#### [AIM OF THE TASK]
Rewrite the entries as a JSON list of strings, one string per line, starting at the line containing "Where should I click to: Click the Previous" and ending at the line containing "click(96, 503)". Leave out any blank lines.

— start of WORKING DATA —

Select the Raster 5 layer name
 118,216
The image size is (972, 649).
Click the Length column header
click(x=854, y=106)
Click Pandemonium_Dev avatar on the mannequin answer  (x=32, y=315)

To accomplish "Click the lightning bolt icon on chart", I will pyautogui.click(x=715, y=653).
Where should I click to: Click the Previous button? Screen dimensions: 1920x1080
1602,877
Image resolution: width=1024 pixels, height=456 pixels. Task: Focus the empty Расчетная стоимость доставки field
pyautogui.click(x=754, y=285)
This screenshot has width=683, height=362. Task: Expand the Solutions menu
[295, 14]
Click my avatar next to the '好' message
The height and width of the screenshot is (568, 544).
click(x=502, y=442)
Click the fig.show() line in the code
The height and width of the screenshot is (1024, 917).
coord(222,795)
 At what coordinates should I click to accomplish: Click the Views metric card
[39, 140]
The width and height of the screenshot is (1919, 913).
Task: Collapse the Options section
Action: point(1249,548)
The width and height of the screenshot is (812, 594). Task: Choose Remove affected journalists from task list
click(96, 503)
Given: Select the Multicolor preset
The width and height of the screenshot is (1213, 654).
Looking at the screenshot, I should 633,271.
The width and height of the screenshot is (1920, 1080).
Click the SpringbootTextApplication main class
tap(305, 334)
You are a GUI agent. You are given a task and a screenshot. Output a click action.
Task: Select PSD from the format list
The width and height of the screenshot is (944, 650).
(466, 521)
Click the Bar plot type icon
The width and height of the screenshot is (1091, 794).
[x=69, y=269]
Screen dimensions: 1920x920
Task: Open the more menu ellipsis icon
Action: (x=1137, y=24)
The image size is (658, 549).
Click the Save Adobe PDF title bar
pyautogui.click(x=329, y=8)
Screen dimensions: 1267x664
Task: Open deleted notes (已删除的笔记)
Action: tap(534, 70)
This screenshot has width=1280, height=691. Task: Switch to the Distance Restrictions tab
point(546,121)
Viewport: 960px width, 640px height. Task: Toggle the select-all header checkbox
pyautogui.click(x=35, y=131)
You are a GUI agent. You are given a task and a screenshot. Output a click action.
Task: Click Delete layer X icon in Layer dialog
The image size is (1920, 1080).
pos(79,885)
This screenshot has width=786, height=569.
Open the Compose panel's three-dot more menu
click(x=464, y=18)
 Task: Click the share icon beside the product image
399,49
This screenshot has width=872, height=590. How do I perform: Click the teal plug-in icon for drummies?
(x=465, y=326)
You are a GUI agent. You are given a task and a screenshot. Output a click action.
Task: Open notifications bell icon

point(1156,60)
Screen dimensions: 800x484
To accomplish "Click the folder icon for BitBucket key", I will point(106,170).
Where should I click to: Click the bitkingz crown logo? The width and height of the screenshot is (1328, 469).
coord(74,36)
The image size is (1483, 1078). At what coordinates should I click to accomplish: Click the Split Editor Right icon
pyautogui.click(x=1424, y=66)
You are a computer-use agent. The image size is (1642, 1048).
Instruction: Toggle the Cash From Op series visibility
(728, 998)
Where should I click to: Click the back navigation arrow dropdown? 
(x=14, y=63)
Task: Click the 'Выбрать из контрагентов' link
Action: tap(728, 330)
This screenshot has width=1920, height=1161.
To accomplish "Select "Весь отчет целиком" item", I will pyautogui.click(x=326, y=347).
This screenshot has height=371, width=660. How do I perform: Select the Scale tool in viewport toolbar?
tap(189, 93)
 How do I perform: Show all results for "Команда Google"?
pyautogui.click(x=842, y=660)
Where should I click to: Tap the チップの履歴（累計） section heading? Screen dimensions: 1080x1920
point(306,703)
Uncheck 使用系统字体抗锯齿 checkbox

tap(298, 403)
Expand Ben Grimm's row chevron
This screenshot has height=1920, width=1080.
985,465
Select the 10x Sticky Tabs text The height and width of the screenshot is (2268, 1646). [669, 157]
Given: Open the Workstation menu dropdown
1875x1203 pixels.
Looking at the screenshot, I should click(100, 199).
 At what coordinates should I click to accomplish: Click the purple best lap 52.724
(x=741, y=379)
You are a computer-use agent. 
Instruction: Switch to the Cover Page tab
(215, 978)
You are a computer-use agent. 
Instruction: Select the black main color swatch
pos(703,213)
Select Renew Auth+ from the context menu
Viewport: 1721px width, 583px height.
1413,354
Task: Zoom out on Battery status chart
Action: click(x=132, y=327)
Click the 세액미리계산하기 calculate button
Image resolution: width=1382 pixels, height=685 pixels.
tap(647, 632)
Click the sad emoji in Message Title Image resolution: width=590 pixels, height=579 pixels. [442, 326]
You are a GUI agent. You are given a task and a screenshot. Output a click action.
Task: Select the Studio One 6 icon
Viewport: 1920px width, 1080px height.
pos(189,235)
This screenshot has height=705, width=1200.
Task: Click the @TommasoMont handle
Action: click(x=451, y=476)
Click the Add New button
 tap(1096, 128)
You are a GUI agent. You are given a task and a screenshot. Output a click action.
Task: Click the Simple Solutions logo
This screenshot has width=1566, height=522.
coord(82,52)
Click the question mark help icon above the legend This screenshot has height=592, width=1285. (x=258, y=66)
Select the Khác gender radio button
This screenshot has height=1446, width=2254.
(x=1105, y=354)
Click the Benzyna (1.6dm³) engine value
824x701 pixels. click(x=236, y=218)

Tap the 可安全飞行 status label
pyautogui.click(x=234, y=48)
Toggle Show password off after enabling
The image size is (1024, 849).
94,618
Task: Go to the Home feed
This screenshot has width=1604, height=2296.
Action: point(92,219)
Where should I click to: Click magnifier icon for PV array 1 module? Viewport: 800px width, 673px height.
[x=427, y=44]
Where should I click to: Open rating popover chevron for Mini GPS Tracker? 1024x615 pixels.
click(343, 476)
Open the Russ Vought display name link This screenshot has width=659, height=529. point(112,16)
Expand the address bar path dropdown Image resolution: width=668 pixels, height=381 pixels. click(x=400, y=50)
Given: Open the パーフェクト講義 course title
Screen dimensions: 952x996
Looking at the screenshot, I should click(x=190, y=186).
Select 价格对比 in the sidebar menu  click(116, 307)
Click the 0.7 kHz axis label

— end of WORKING DATA —

#### [RESULT FOR THIS TASK]
[
  "Where should I click to: Click the Previous button? Screen dimensions: 1920x1080",
  "1602,877",
  "Image resolution: width=1024 pixels, height=456 pixels. Task: Focus the empty Расчетная стоимость доставки field",
  "pyautogui.click(x=754, y=285)",
  "This screenshot has width=683, height=362. Task: Expand the Solutions menu",
  "[295, 14]",
  "Click my avatar next to the '好' message",
  "The height and width of the screenshot is (568, 544).",
  "click(x=502, y=442)",
  "Click the fig.show() line in the code",
  "The height and width of the screenshot is (1024, 917).",
  "coord(222,795)",
  " At what coordinates should I click to accomplish: Click the Views metric card",
  "[39, 140]",
  "The width and height of the screenshot is (1919, 913).",
  "Task: Collapse the Options section",
  "Action: point(1249,548)",
  "The width and height of the screenshot is (812, 594). Task: Choose Remove affected journalists from task list",
  "click(96, 503)"
]